I attended a workshop last night on writing about shame others bestow on us. We read a poem by Olivia Gatwood called Ode to My Bitch Face. It inspired me to write an Ode to my middle-aged self who is on the brink of further study but feels apprehensive and shame. I will say no more, enjoy!
Ode to My Grey-haired Dreams
Yes, I am grey, and wrinkles line my face
My joules distort the contours of my jaw,
Making me seem more miserable than I am,
Until I smile of course,
Then the illusion of youth prevails even for an instance.
But I do not care, well not all the time,
‘Why do you want to study?
‘You are old.’
Are these my thoughts or from less sensitive souls?
Both, not at the same time, but they linger and torment
My fragile ego, filling dreams of failure and regret.

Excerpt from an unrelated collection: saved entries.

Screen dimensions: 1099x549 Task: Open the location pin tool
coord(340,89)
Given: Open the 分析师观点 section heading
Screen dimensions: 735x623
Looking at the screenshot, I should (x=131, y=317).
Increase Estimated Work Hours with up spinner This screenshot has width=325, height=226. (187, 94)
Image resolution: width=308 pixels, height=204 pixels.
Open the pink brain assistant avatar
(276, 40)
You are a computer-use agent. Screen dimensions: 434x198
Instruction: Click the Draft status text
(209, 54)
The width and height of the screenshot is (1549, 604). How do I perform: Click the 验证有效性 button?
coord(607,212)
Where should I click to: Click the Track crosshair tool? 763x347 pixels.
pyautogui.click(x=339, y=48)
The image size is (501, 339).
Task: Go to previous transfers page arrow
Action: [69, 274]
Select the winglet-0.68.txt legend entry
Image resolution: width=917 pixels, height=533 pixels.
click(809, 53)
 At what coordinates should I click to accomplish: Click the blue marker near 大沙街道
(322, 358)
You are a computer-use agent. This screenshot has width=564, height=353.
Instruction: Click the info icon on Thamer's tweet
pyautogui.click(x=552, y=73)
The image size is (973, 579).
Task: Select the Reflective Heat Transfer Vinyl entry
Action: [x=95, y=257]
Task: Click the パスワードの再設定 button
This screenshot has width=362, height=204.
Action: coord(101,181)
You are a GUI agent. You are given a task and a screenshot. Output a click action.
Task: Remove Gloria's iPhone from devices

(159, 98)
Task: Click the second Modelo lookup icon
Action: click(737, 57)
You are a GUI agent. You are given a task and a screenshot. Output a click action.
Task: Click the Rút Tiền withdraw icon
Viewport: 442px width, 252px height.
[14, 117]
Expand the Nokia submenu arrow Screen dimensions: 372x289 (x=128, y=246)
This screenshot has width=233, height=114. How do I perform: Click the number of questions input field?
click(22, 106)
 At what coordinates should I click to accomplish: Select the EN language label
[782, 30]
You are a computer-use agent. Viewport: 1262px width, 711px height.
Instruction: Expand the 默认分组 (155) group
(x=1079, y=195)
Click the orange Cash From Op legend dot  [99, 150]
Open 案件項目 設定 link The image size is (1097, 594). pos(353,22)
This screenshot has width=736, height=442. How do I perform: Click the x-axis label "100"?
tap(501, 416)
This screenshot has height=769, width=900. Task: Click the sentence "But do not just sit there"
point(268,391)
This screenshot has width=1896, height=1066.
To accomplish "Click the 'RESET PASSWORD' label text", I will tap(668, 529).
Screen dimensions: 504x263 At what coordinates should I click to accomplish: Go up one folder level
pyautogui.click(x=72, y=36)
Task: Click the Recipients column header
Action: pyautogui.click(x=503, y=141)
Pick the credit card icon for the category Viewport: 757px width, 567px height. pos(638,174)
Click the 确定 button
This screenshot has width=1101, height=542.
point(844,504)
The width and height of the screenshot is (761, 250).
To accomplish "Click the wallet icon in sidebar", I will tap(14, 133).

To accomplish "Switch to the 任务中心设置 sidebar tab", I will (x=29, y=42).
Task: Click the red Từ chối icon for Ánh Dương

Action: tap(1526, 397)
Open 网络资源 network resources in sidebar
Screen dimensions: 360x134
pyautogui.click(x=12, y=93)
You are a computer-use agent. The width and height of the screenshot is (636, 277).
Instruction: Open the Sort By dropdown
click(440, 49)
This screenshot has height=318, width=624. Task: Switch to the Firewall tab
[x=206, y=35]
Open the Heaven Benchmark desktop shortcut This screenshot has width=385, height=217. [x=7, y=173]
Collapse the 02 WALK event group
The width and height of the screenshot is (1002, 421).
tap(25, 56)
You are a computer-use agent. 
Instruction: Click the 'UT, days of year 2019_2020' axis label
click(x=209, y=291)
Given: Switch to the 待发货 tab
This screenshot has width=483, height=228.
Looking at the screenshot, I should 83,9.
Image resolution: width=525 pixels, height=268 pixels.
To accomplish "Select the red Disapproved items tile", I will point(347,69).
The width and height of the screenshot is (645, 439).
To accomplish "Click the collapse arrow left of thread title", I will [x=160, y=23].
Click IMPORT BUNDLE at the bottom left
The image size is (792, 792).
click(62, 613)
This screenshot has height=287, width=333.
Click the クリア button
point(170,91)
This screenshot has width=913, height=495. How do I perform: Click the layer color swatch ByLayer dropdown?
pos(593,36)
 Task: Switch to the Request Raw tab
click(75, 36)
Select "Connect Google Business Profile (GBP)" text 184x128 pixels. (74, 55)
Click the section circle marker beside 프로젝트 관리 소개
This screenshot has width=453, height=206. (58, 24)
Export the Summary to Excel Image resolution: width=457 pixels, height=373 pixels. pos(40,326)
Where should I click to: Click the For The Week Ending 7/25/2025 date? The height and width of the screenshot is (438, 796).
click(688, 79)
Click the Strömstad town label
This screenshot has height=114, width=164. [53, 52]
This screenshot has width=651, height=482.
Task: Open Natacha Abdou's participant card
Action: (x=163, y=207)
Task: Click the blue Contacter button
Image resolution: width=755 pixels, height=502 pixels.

‘Go for your dreams, you are an everlasting light
Here to experience your every delight’ my inner self insists.
Empowering but sometimes not, as I the one standing in reality
Does feel old and does feel like that boat has sailed.
Middle age is not meant to be like this is it?
I SHOULD be settled with a nest egg now my children
Have flown from it and left it bare.
No brood do I have to love and care for, well only from afar.
What I do own is, my car, essentials and my cat
And my curious brain and adventurous heart.
I am grey and wrinkles line my face, true.
But now is the time my beloved hag
To spread those bingo wings and soar,
Angel wings helping you take flight
Calling back all the parts of you that you left behind.
Now is the time,
Now is all you have.
Your life is yours, until you are no more.
So, live your dream, your whim and create
For that is what we are – co-creators in this life
Nothing more, nothing less.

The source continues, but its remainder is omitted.